It was not a decision taken lightly. The populace of Nagoya—and, to a more limited extent, the whole of Japan—looks to Toyota Motor as a powerhouse, one which anchors the economy of the industrial heartland between Osaka and Tokyo. The latter day samurai who run this corporate giant are credited with keeping the sons and daughters of Mikawa off the farm and in high-wage jobs with good benefits. This, in turn, fills local tax coffers and has spawned an industrial complex of thousands of affiliated businesses—from tire makers to taxicab companies. “Companies in this city have long been protected by their parent company, Toyota,” said Nobuhiko Narita, director of Toyota City's industrial and labor policy division. Altogether, this “parent company” alone directly employs some 71,567 workers in Japan. But it employs 320,590 worldwide through its affiliates spanning the globe. Indeed, these days it sells far more cars in North America than it does in its home market. In the past 30 years, Toyota Motor has grown from a niche player in the market for cheap compact cars into the world's largest automaker, surpassing General Motors in 2009. Recently, it boasted a 17% share of the market in the U.S. alone in its quest to clear 15% globally by 2010. Increasingly, the Toyota group has a car for every segment, be it 660cc engine Daihatsu minicars such as the Naked model, designed for the narrow streets of Tokyo, to the hulking and Hummer-like Mega Cruiser (with 37-inch tires), for use by Japanese military forces, or the 20-ton Hino Profia Teravie heavy-duty truck for long-haul cargo.
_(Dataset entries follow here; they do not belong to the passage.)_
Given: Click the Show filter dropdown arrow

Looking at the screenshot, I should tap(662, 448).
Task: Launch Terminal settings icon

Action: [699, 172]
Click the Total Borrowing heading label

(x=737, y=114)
That's to say nothing of the Camry, America's most popular car for the past eight years. In the 2000s, Toyota Motor became one of the most profitable companies on the planet and enjoyed a market capitalization as high as US$147 billion in July of 2008—greater than that of Ford Motor, General Motors and Chrysler combined. GM and Ford in the early-to-mid 2000s both earned more from sideline businesses such as their financing units than through car-making per se. Unlike them, Toyota Motor has remained faithful to its core automotive business, which accounted for more than 90% of its profit and revenue (at one point pre-bankruptcy GM earned only 7.6% of net income from its car-making operations).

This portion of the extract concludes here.